• _Record excerpts_
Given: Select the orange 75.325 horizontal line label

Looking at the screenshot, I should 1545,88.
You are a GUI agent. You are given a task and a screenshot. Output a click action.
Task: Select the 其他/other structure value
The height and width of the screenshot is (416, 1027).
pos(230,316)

• _What needs to be done_
Output all of the data above without any alteration.

• _Result of the task_
Given: Select the orange 75.325 horizontal line label

Looking at the screenshot, I should 1545,88.
You are a GUI agent. You are given a task and a screenshot. Output a click action.
Task: Select the 其他/other structure value
The height and width of the screenshot is (416, 1027).
pos(230,316)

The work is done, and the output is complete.